Stored records:
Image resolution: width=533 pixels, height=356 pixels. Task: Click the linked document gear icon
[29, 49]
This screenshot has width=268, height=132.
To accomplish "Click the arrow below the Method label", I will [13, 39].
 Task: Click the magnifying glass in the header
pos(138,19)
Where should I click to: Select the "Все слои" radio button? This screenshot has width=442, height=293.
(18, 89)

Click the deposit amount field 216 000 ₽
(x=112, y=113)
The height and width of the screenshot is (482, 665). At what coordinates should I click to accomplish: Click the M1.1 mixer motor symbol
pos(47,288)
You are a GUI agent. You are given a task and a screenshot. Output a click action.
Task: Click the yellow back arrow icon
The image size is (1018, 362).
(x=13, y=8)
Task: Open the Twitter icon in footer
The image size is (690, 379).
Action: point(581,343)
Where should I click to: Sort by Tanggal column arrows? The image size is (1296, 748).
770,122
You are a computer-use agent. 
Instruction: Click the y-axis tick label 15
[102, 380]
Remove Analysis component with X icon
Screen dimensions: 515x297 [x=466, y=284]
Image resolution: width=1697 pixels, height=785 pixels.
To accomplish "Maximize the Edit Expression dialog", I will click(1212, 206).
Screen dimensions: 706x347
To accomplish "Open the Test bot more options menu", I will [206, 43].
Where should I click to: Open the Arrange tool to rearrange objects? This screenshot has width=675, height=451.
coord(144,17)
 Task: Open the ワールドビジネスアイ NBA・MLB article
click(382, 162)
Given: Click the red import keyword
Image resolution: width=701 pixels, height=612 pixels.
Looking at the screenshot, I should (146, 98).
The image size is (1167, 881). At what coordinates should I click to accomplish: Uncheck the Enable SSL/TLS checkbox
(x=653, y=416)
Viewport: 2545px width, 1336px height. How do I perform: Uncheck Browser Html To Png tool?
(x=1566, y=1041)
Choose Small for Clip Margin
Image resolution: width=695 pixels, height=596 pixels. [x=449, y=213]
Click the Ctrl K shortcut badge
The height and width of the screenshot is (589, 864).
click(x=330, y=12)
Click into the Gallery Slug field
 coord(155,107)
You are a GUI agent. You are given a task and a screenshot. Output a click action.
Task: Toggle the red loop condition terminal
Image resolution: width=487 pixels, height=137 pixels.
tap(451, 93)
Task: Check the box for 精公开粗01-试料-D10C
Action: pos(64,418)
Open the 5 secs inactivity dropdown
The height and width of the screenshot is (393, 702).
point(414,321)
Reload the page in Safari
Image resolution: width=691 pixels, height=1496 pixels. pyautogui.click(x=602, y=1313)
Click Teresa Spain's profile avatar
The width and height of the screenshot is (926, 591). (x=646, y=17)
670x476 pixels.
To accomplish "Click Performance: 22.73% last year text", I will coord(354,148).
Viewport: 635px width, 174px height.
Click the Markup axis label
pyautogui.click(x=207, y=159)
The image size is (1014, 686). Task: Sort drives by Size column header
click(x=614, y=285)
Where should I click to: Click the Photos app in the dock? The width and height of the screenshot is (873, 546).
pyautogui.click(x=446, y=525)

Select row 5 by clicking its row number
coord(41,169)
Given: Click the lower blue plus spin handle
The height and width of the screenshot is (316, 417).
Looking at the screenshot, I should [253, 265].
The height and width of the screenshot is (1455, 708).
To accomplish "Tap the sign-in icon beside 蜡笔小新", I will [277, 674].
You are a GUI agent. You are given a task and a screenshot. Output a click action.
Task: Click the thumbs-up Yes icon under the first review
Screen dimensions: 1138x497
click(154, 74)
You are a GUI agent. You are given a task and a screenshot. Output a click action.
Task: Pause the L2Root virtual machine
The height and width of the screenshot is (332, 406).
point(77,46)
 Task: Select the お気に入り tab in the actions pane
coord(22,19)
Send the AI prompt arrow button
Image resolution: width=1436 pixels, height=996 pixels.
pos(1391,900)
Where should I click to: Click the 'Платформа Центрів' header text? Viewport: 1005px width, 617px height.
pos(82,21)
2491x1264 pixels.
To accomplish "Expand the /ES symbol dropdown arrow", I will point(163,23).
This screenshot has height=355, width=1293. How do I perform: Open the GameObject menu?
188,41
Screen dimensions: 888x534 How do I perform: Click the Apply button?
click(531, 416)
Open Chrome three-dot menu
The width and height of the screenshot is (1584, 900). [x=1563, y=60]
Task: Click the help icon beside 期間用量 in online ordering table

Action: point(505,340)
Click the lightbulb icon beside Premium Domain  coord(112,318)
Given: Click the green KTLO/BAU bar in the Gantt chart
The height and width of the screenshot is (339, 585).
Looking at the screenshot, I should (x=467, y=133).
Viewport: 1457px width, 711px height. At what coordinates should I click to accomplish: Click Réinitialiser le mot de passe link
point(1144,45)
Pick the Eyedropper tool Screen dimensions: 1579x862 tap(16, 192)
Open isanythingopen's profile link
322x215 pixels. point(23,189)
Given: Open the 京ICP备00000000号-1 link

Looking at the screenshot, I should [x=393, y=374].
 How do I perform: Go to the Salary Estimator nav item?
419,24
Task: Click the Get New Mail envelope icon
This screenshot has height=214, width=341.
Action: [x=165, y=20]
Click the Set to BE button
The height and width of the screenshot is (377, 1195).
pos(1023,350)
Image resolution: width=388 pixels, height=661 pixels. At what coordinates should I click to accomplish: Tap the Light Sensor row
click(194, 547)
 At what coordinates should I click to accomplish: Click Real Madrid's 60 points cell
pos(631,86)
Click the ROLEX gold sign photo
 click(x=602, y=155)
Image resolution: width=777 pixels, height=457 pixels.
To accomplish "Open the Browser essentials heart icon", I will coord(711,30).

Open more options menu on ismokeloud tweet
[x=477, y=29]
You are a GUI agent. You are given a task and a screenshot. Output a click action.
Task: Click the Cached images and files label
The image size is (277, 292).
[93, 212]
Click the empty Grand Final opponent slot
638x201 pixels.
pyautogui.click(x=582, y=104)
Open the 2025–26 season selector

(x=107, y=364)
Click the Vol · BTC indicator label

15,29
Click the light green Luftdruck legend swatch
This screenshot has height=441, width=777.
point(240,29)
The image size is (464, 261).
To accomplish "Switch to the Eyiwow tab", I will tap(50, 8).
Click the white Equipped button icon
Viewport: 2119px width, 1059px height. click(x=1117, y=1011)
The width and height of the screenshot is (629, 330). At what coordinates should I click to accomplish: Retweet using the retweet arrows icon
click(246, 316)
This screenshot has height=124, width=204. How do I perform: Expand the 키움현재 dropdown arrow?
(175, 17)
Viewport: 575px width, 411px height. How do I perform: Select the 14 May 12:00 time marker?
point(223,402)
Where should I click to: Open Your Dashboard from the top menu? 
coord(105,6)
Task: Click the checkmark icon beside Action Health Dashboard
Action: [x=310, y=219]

### Task to carry out
Word for word, restate all of the records.

### Solution for this task
Image resolution: width=533 pixels, height=356 pixels. Task: Click the linked document gear icon
[29, 49]
This screenshot has width=268, height=132.
To accomplish "Click the arrow below the Method label", I will [13, 39].
 Task: Click the magnifying glass in the header
pos(138,19)
Where should I click to: Select the "Все слои" radio button? This screenshot has width=442, height=293.
(18, 89)

Click the deposit amount field 216 000 ₽
(x=112, y=113)
The height and width of the screenshot is (482, 665). At what coordinates should I click to accomplish: Click the M1.1 mixer motor symbol
pos(47,288)
You are a GUI agent. You are given a task and a screenshot. Output a click action.
Task: Click the yellow back arrow icon
The image size is (1018, 362).
(x=13, y=8)
Task: Open the Twitter icon in footer
The image size is (690, 379).
Action: point(581,343)
Where should I click to: Sort by Tanggal column arrows? The image size is (1296, 748).
770,122
You are a computer-use agent. 
Instruction: Click the y-axis tick label 15
[102, 380]
Remove Analysis component with X icon
Screen dimensions: 515x297 [x=466, y=284]
Image resolution: width=1697 pixels, height=785 pixels.
To accomplish "Maximize the Edit Expression dialog", I will click(1212, 206).
Screen dimensions: 706x347
To accomplish "Open the Test bot more options menu", I will [206, 43].
Where should I click to: Open the Arrange tool to rearrange objects? This screenshot has width=675, height=451.
coord(144,17)
 Task: Open the ワールドビジネスアイ NBA・MLB article
click(382, 162)
Given: Click the red import keyword
Image resolution: width=701 pixels, height=612 pixels.
Looking at the screenshot, I should (146, 98).
The image size is (1167, 881). At what coordinates should I click to accomplish: Uncheck the Enable SSL/TLS checkbox
(x=653, y=416)
Viewport: 2545px width, 1336px height. How do I perform: Uncheck Browser Html To Png tool?
(x=1566, y=1041)
Choose Small for Clip Margin
Image resolution: width=695 pixels, height=596 pixels. [x=449, y=213]
Click the Ctrl K shortcut badge
The height and width of the screenshot is (589, 864).
click(x=330, y=12)
Click into the Gallery Slug field
 coord(155,107)
You are a GUI agent. You are given a task and a screenshot. Output a click action.
Task: Toggle the red loop condition terminal
Image resolution: width=487 pixels, height=137 pixels.
tap(451, 93)
Task: Check the box for 精公开粗01-试料-D10C
Action: pos(64,418)
Open the 5 secs inactivity dropdown
The height and width of the screenshot is (393, 702).
point(414,321)
Reload the page in Safari
Image resolution: width=691 pixels, height=1496 pixels. pyautogui.click(x=602, y=1313)
Click Teresa Spain's profile avatar
The width and height of the screenshot is (926, 591). (x=646, y=17)
670x476 pixels.
To accomplish "Click Performance: 22.73% last year text", I will coord(354,148).
Viewport: 635px width, 174px height.
Click the Markup axis label
pyautogui.click(x=207, y=159)
The image size is (1014, 686). Task: Sort drives by Size column header
click(x=614, y=285)
Where should I click to: Click the Photos app in the dock? The width and height of the screenshot is (873, 546).
pyautogui.click(x=446, y=525)

Select row 5 by clicking its row number
coord(41,169)
Given: Click the lower blue plus spin handle
The height and width of the screenshot is (316, 417).
Looking at the screenshot, I should [253, 265].
The height and width of the screenshot is (1455, 708).
To accomplish "Tap the sign-in icon beside 蜡笔小新", I will [277, 674].
You are a GUI agent. You are given a task and a screenshot. Output a click action.
Task: Click the thumbs-up Yes icon under the first review
Screen dimensions: 1138x497
click(154, 74)
You are a GUI agent. You are given a task and a screenshot. Output a click action.
Task: Pause the L2Root virtual machine
The height and width of the screenshot is (332, 406).
point(77,46)
 Task: Select the お気に入り tab in the actions pane
coord(22,19)
Send the AI prompt arrow button
Image resolution: width=1436 pixels, height=996 pixels.
pos(1391,900)
Where should I click to: Click the 'Платформа Центрів' header text? Viewport: 1005px width, 617px height.
pos(82,21)
2491x1264 pixels.
To accomplish "Expand the /ES symbol dropdown arrow", I will point(163,23).
This screenshot has height=355, width=1293. How do I perform: Open the GameObject menu?
188,41
Screen dimensions: 888x534 How do I perform: Click the Apply button?
click(531, 416)
Open Chrome three-dot menu
The width and height of the screenshot is (1584, 900). [x=1563, y=60]
Task: Click the help icon beside 期間用量 in online ordering table

Action: point(505,340)
Click the lightbulb icon beside Premium Domain  coord(112,318)
Given: Click the green KTLO/BAU bar in the Gantt chart
The height and width of the screenshot is (339, 585).
Looking at the screenshot, I should (x=467, y=133).
Viewport: 1457px width, 711px height. At what coordinates should I click to accomplish: Click Réinitialiser le mot de passe link
point(1144,45)
Pick the Eyedropper tool Screen dimensions: 1579x862 tap(16, 192)
Open isanythingopen's profile link
322x215 pixels. point(23,189)
Given: Open the 京ICP备00000000号-1 link

Looking at the screenshot, I should [x=393, y=374].
 How do I perform: Go to the Salary Estimator nav item?
419,24
Task: Click the Get New Mail envelope icon
This screenshot has height=214, width=341.
Action: [x=165, y=20]
Click the Set to BE button
The height and width of the screenshot is (377, 1195).
pos(1023,350)
Image resolution: width=388 pixels, height=661 pixels. At what coordinates should I click to accomplish: Tap the Light Sensor row
click(194, 547)
 At what coordinates should I click to accomplish: Click Real Madrid's 60 points cell
pos(631,86)
Click the ROLEX gold sign photo
 click(x=602, y=155)
Image resolution: width=777 pixels, height=457 pixels.
To accomplish "Open the Browser essentials heart icon", I will coord(711,30).

Open more options menu on ismokeloud tweet
[x=477, y=29]
You are a GUI agent. You are given a task and a screenshot. Output a click action.
Task: Click the Cached images and files label
The image size is (277, 292).
[93, 212]
Click the empty Grand Final opponent slot
638x201 pixels.
pyautogui.click(x=582, y=104)
Open the 2025–26 season selector

(x=107, y=364)
Click the Vol · BTC indicator label

15,29
Click the light green Luftdruck legend swatch
This screenshot has height=441, width=777.
point(240,29)
The image size is (464, 261).
To accomplish "Switch to the Eyiwow tab", I will tap(50, 8).
Click the white Equipped button icon
Viewport: 2119px width, 1059px height. click(x=1117, y=1011)
The width and height of the screenshot is (629, 330). At what coordinates should I click to accomplish: Retweet using the retweet arrows icon
click(246, 316)
This screenshot has height=124, width=204. How do I perform: Expand the 키움현재 dropdown arrow?
(175, 17)
Viewport: 575px width, 411px height. How do I perform: Select the 14 May 12:00 time marker?
point(223,402)
Where should I click to: Open Your Dashboard from the top menu? 
coord(105,6)
Task: Click the checkmark icon beside Action Health Dashboard
Action: [x=310, y=219]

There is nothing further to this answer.